I hit 104°C on the syrup, emulsified like a diplomat, and my mirror glaze still slid off the entremet like it saw a tax audit — any fellow precision nerds have a trick for vertical sides on a 7-cavity Silikomart mold? I’m chasing that showroom sheen for a spiral mousse design and my offset spatula is starting to give me side-eye.
That 104°C is fine, but for vertical sides on the 7‑cavity Silikomart I only get cling when I pour at 31–32°C and hit the sides first with a squeeze bottle, then finish the top — a quick “prime coat,” 2–3 minutes back in the freezer, then the main pour. , the slide-offs drove me nuts until I bumped gelatin by about 2 g per 500 g glaze for a touch more body. Have you tried that temp/prime combo?
On that Silikomart spiral, I get clean verticals by unmolding straight from -18°C, giving the sides a 1–2 second heat-gun kiss to clear microfrost, then pouring a touch warmer at 33–34°C while rotating and pausing a beat where the wall meets the base so it grabs. If the room’s humid it still skates, so I pour in front of a dehumidifier — does your “offset spatula” pick up any condensation right before the pour?

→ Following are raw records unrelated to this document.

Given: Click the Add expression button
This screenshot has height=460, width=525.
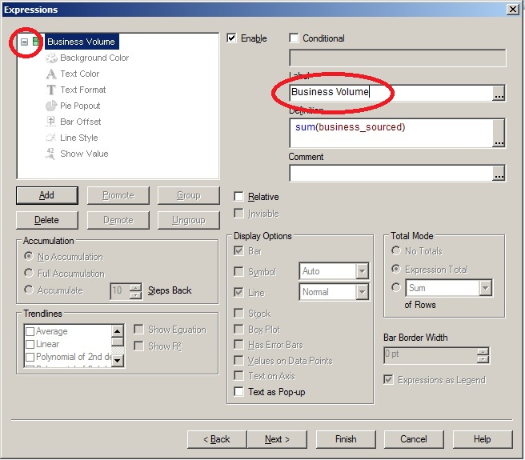Looking at the screenshot, I should tap(46, 195).
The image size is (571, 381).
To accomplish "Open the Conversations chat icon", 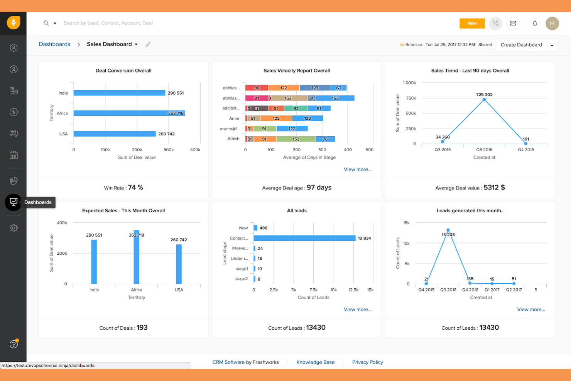I will click(x=14, y=133).
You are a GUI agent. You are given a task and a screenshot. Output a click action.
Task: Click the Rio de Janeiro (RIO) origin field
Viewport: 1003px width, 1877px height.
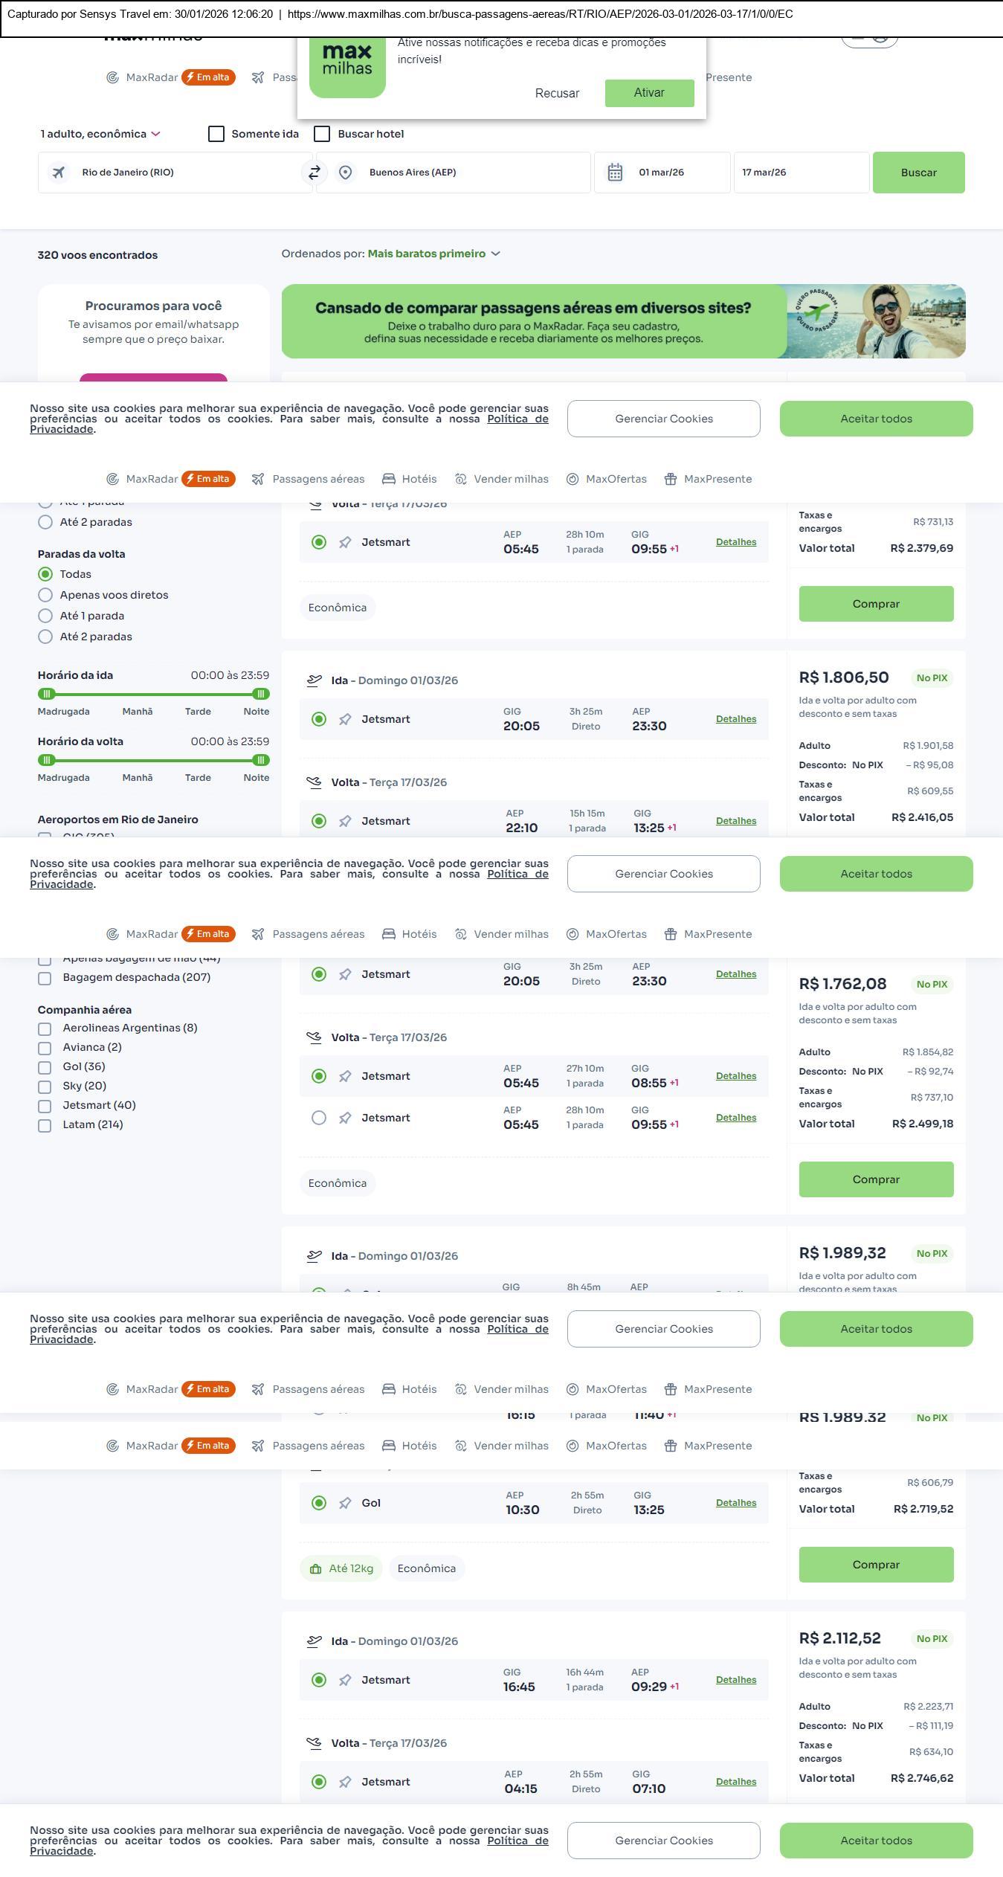(175, 173)
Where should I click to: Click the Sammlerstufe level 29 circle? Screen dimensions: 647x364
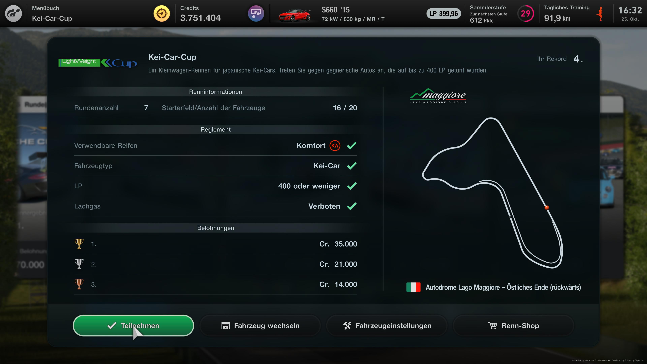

Feels like your solids are low for those verticals; even with @ginaBee’s heat‑gun kiss, if it still ‘slid off the entremet’ it’s usually viscosity. Bump cocoa butter/white chocolate by 2–3% or take gelatin to about 1.6% (200–230 bloom), let it rest overnight, then reheat and pour — what’s your current gelatin percent and chocolate brand?